Keesokan harinya Divo sudah menunggu ketika Arumi pulang dari sekolah. Divo tersenyum lebar, "Hai sayang,kok pulangnya telat?" sapanya saat melihat Arumi memasuki rumah. Hari ini Arumi memang pulang lebih telat karena ia harus mengoreksi hasil UAS siswanya. Arumi adalah tipe orang yang anti membawa pekerjaan ke rumah.
"Loh, Div, ngapain kesini? Ibu mana?" Tanya Arumi heran. Ia memang tidak memiliki janji apa pun dengan pria itu.
"Tadi ibu kamu pergi, katanya mau senam sama ibu-ibu komplek. Kamu shalat dulu sana keburu waktunya abis, trus mandi dan dandan yang cantik. Aku mau ngajak kamu makan malem di rumah, ketemu orang tua aku," jawab Divo santai.
"Hah? Orang tua? Gila kamu, Div. Aku belum siap," tolak Arumi tanpa pikir panjang.
"Siap gak siap, kamu harus siap, Rum. Please," mohon Divo.
Arumi pasrah, cepat atau lambat ia memang harus bertemu dengan keluarga Divo. Apalagi pria itu sudah melamarnya, kedua keluarga pun harus segera bertemu dan melakukan pertunangan resmi, "Fine, tapi aku harus pake baju apa?" tanya Arumi polos.

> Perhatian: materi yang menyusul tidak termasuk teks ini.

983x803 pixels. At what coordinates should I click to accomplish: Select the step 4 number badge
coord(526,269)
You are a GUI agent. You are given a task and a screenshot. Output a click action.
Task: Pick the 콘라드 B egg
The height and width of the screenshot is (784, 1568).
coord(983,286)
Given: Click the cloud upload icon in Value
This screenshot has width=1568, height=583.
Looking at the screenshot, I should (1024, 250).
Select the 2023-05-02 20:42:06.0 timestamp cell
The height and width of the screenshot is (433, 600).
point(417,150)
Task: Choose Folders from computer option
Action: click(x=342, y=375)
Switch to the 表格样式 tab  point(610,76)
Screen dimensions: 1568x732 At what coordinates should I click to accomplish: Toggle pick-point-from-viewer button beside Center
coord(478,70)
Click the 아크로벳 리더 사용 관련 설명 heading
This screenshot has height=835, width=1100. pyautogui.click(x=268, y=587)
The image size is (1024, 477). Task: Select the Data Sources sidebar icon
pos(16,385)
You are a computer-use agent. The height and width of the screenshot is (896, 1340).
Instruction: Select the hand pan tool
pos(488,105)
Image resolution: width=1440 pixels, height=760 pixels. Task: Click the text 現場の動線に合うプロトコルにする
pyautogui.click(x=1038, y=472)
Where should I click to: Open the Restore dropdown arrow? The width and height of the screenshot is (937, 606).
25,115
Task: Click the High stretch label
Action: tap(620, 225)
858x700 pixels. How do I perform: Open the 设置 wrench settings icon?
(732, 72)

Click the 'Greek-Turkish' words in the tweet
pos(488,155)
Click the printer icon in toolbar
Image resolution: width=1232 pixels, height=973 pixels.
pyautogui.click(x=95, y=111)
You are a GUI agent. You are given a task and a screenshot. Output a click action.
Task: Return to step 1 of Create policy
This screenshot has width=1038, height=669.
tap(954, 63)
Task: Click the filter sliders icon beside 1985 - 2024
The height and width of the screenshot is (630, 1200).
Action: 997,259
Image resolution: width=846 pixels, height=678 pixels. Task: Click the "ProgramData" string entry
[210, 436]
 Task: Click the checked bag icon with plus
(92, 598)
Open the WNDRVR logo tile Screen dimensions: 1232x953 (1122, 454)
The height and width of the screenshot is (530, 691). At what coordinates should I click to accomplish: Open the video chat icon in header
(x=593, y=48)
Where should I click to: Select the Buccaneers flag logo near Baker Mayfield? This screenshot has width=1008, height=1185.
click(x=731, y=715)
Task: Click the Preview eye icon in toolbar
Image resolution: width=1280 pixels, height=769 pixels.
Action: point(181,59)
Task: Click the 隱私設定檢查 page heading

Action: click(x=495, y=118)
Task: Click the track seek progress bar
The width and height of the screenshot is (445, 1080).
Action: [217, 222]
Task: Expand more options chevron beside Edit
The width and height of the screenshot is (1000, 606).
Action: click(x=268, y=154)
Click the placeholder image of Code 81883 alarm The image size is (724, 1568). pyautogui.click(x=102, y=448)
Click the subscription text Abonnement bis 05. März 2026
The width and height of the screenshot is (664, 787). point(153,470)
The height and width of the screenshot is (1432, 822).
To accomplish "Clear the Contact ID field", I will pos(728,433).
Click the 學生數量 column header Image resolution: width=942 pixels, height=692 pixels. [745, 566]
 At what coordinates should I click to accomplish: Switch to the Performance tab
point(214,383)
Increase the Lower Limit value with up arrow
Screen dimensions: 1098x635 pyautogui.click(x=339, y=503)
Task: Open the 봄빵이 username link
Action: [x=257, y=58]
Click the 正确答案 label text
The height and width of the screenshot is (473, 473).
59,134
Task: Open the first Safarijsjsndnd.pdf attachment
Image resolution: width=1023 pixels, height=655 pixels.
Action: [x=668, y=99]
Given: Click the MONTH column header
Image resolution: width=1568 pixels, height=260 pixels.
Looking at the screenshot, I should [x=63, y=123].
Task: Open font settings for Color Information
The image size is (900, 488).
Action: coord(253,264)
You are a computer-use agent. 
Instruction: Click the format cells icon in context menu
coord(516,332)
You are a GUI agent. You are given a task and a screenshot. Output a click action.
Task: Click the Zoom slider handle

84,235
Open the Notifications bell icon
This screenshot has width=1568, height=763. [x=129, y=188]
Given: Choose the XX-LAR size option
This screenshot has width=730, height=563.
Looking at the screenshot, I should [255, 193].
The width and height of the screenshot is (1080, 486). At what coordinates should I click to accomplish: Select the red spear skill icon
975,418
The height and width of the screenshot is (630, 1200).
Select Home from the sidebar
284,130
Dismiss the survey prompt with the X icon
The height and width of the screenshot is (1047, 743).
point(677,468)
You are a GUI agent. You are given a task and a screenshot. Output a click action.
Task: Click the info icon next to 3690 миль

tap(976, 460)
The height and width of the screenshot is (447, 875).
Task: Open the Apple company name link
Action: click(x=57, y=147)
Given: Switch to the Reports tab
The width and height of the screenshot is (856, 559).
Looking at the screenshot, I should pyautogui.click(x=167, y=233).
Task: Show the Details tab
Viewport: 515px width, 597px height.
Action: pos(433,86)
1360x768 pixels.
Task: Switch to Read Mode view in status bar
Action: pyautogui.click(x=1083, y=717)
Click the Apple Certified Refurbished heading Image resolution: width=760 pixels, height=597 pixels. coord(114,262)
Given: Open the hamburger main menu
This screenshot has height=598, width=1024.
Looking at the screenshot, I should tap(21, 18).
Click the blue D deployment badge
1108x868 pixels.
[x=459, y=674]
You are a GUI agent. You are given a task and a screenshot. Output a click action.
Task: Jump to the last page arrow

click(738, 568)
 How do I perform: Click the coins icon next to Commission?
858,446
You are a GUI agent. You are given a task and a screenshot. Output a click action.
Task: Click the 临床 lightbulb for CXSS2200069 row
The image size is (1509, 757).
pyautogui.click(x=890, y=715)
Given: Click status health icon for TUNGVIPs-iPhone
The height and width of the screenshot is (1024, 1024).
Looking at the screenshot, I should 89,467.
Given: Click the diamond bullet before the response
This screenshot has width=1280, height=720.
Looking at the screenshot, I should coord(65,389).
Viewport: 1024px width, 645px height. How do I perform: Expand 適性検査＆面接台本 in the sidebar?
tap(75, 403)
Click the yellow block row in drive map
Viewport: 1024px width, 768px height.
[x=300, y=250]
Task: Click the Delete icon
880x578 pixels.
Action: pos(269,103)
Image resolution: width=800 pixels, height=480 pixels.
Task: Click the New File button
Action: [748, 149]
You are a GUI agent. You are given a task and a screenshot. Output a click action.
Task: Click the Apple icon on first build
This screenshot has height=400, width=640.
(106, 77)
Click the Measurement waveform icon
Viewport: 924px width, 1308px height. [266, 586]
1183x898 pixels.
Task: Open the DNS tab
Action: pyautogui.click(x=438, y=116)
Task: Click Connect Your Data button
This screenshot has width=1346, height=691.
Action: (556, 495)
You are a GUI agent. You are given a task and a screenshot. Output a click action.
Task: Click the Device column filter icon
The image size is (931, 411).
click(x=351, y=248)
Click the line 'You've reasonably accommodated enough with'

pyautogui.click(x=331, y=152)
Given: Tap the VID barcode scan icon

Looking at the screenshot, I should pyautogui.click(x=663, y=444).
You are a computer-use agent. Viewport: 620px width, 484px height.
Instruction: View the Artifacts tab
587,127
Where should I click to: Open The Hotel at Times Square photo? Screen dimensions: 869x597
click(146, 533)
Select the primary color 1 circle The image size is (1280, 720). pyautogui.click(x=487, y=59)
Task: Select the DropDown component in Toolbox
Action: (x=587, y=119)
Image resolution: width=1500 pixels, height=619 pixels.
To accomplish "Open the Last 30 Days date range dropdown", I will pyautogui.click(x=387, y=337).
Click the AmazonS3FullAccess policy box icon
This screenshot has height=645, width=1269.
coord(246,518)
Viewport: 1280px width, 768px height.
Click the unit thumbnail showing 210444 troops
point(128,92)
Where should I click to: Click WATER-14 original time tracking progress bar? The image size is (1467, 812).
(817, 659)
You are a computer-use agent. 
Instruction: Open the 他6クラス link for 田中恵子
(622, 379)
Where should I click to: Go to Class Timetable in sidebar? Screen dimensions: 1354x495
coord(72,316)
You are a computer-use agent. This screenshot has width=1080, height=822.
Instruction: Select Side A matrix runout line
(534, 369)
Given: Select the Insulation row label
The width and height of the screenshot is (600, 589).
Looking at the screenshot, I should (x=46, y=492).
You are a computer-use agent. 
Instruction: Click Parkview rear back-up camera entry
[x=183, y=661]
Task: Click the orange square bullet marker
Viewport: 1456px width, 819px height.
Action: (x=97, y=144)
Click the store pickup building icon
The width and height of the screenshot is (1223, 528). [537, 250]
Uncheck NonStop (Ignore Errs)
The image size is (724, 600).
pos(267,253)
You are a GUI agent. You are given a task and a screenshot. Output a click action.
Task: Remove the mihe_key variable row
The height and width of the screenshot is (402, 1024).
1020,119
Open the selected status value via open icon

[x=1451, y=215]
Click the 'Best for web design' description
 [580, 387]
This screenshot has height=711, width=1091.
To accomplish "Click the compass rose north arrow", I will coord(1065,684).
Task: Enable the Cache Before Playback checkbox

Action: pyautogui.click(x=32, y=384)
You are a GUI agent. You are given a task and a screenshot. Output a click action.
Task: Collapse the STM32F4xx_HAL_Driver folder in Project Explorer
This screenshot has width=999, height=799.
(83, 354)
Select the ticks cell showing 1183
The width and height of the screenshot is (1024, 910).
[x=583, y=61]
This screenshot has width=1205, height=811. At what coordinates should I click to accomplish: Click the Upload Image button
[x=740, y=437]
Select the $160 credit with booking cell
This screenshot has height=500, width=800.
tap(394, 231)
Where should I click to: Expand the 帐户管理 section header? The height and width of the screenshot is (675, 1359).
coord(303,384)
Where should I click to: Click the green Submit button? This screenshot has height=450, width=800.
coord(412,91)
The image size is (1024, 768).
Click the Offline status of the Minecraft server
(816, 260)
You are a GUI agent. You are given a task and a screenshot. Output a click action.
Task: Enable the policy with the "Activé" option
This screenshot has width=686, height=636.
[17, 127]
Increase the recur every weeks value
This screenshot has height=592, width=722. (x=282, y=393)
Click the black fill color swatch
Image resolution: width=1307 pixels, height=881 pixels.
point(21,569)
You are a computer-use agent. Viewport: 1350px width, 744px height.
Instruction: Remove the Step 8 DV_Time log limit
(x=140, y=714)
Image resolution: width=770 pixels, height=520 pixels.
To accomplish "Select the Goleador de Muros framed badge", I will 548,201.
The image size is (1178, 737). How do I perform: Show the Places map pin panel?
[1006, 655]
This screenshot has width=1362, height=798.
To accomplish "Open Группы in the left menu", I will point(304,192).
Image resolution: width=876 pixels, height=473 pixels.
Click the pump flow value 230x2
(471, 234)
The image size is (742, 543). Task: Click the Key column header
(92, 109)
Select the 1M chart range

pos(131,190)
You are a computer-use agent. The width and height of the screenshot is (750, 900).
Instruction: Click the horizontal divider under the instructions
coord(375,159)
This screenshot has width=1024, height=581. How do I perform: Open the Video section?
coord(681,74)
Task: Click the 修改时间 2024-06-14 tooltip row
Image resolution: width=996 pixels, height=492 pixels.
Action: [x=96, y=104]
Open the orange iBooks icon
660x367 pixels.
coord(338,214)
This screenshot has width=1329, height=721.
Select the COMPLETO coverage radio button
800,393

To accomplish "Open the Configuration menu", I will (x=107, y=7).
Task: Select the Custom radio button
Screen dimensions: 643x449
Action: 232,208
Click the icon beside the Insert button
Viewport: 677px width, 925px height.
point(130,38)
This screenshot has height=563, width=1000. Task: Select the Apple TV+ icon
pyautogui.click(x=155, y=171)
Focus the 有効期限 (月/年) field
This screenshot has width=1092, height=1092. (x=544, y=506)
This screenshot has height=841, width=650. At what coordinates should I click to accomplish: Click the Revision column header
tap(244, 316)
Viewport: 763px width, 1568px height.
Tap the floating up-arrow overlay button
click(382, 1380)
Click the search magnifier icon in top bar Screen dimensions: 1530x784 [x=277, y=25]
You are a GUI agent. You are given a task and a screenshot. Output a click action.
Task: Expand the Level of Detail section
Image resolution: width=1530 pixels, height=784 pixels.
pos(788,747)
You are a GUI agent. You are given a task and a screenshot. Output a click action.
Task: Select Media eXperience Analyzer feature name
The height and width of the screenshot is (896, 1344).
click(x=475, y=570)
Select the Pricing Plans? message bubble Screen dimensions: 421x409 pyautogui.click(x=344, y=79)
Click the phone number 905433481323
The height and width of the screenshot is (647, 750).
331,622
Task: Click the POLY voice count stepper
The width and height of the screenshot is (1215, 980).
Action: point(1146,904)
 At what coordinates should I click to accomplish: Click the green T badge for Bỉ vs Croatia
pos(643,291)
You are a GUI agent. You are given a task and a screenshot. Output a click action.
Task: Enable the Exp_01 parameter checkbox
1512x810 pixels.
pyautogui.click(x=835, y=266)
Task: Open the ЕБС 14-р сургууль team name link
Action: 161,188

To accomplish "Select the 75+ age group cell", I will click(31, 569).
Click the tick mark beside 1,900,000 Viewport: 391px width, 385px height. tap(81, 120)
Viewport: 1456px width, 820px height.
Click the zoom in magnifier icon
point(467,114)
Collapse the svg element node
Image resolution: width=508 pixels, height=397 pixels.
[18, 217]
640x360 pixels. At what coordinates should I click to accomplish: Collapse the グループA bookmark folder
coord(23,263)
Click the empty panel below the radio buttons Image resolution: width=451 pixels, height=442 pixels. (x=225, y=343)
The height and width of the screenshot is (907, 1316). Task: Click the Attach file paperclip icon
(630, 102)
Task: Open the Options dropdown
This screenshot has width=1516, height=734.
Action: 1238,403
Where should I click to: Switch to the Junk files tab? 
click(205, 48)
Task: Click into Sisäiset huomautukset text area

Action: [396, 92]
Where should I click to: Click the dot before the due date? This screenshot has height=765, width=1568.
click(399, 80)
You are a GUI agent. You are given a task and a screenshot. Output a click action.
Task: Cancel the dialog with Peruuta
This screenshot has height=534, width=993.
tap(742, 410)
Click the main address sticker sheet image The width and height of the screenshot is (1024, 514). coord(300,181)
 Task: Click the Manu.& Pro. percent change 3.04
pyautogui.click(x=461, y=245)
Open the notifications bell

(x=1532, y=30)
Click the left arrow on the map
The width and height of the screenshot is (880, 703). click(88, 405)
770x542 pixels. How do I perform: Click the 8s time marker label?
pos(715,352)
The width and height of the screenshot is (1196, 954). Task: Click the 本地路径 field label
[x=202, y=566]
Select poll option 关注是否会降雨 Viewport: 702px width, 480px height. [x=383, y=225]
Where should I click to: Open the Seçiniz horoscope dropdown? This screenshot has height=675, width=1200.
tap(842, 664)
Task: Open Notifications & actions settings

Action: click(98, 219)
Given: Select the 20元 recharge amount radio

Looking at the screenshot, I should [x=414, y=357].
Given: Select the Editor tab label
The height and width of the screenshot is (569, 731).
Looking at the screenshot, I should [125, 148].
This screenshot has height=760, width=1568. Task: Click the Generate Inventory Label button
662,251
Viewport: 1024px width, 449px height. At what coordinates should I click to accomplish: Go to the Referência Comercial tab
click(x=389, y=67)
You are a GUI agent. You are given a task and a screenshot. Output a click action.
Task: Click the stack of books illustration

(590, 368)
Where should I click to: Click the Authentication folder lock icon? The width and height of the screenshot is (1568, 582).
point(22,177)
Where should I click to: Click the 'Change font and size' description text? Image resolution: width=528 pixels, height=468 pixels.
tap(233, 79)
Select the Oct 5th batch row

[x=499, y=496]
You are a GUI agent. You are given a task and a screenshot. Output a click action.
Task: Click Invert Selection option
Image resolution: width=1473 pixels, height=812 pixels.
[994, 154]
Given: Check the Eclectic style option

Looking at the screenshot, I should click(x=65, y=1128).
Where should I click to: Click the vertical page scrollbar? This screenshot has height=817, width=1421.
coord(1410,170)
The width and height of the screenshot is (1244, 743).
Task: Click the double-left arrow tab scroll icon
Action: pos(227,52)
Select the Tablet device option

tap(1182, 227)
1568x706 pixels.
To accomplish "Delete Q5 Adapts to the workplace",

"Baju apa aja asal sopan, cepet sana siap-siap, Rum," usir Divo dan Arumi pun langsung memasuki kamarnya.
Di dalam kamarnya, Arumi bingung bukan main. Belum pernah sekalipun ia bertemu dengan orang tua kekasihnya, karena setelah Dipta, Arumi tidak memiliki kekasih lain. Ah, kekasih. Membayangkan status Divo yang sekarang adalah kekasihnya, membuat dadanya bergemuruh. "Ini gak mimpi kan?" tanya Arumi pada pantulan wajahnya di kaca.
Setelah menimbang-nimbang, Arumi menjatuhkan pilihannya pada rok berwarna putih dengan motif floral yang terlihat indah, dipadukan dengan atasan berwarna navy. Riasan yang digunakannya pun sangat sederhana dengan rambut yang ia biarkan tergerai alami.
Setelah selesai shalat maghrib, Arumi keluar kamar dan mendapati Divo sedang berbincang dengan ayahnya.
"Lama banget sih, Rum. Ini Divo sampe udah pulang dari masjid, kamu masih belum keluar juga," tegur ayahnya.
"Gak apa-apa kok, Yah. Gak sia-sia dia lama dandannya, cantik," puji Divo tulus dan tanpa tahu malu.
"Yahaha sarap nih bocah, Arumi dekil gitu dibilang cantik, we-ka-we-ka-we-ka," tawa nista ayahnya bergema di ruang tamu dan Divo pun ikut tertawa.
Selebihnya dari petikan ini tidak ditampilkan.